* **DIRECTIONS**:
Render the material from the line with "Image resolution: width=928" to the line with "pyautogui.click(x=69, y=216)", both included, as a numbered list without blank lines. Leave the pictures out.

* **RECORDS**:
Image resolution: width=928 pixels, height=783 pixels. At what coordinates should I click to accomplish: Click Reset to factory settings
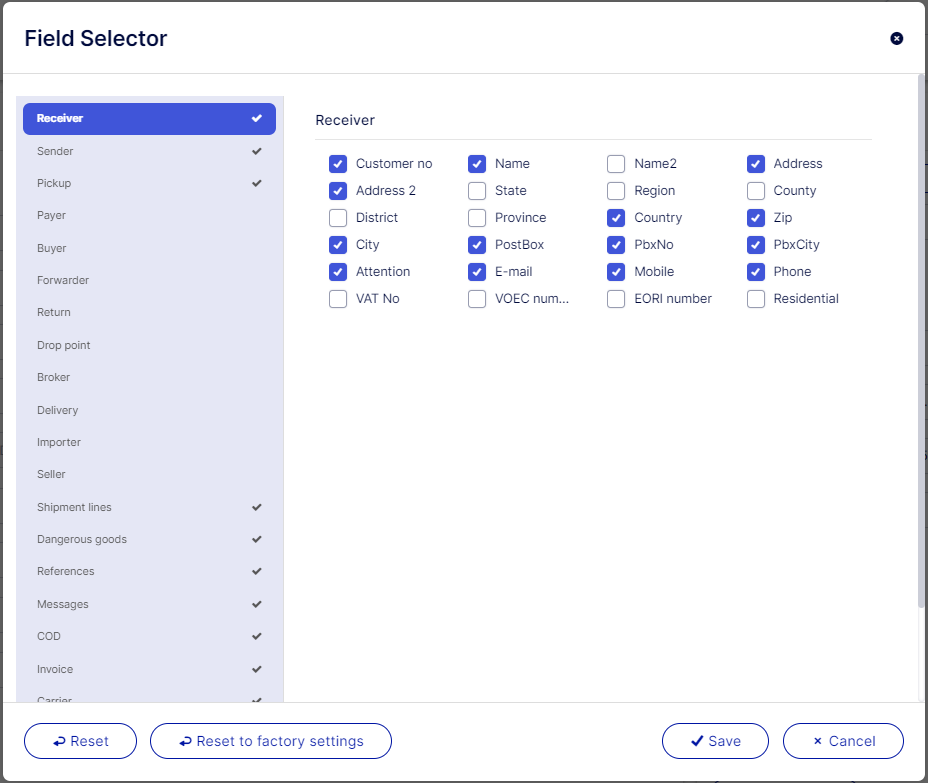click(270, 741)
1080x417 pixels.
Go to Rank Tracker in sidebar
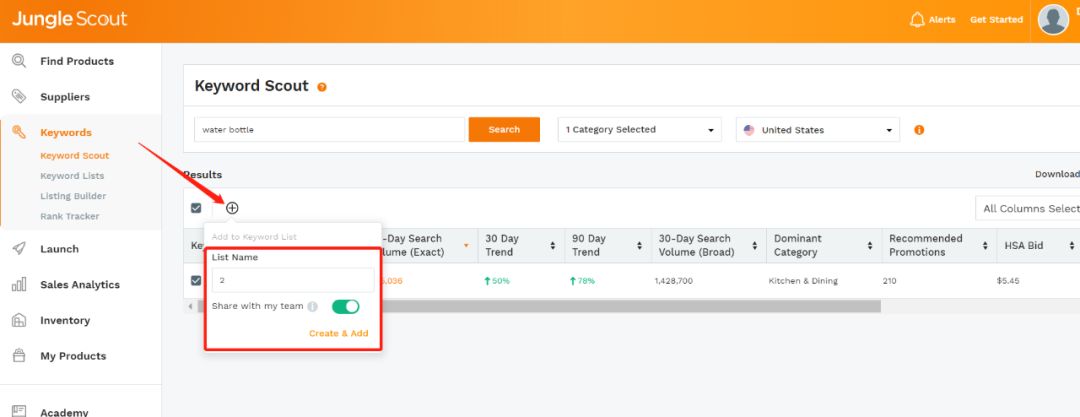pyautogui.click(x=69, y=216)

--

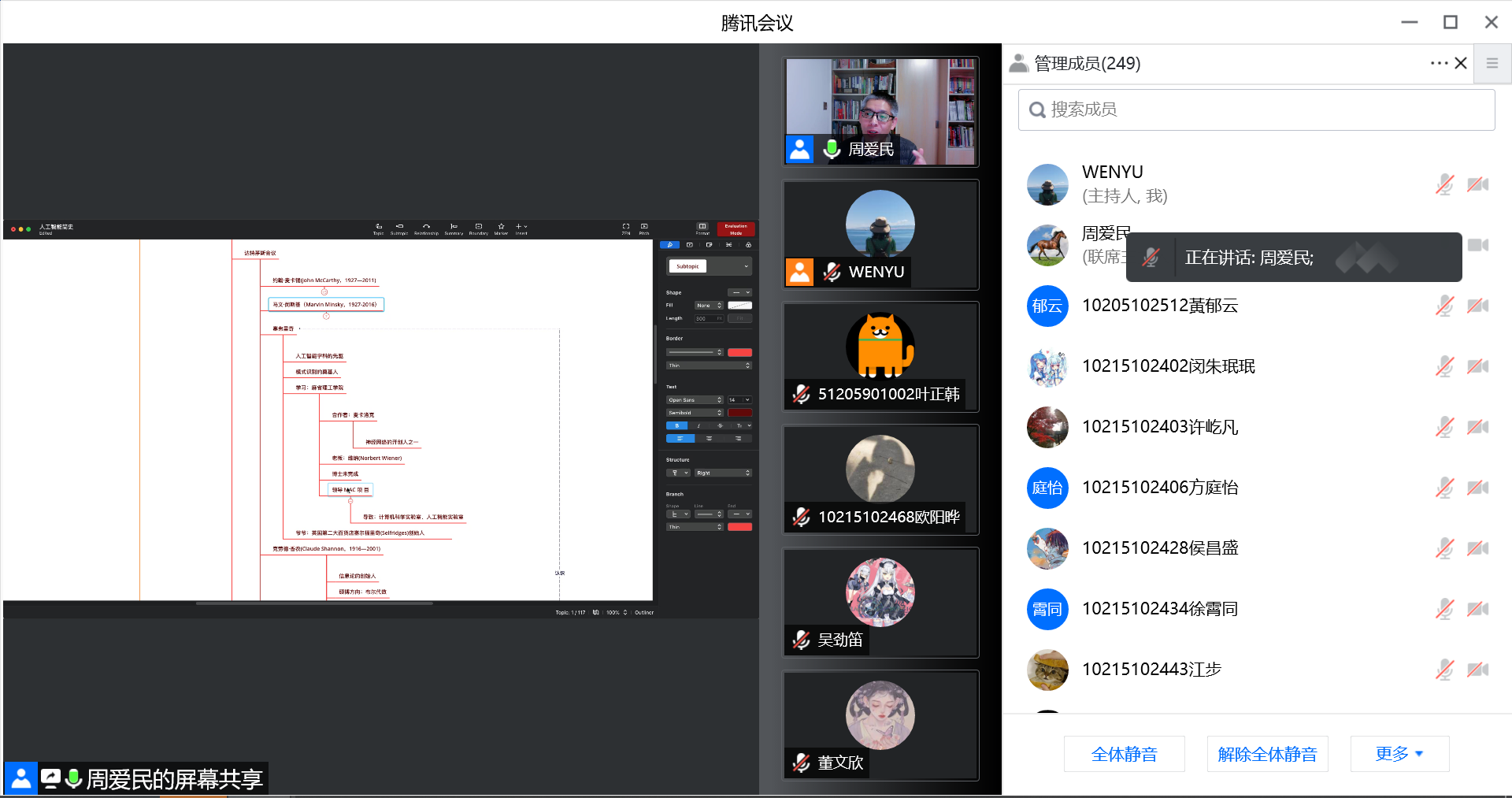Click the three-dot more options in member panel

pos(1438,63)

* * *

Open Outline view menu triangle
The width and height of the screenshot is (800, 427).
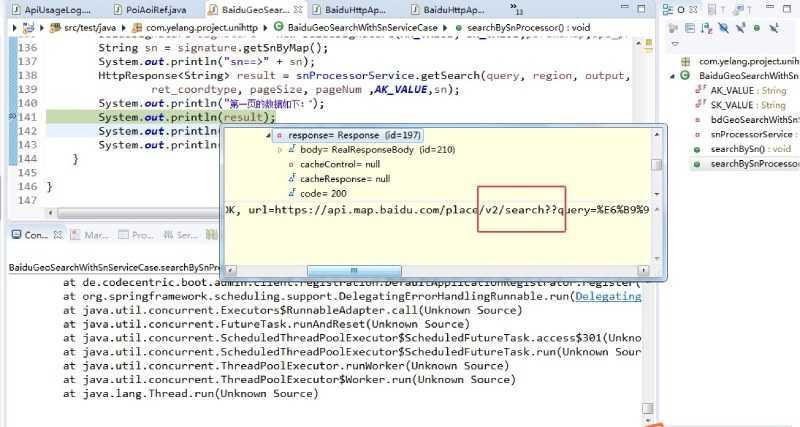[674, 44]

* **ANSWER TO THIS EXERCISE**:
1. Image resolution: width=928 pixels, height=783 pixels. At what coordinates should I click to accomplish: Click Reset to factory settings
2. click(270, 741)
3. 1080x417 pixels.
4. Go to Rank Tracker in sidebar
5. pyautogui.click(x=69, y=216)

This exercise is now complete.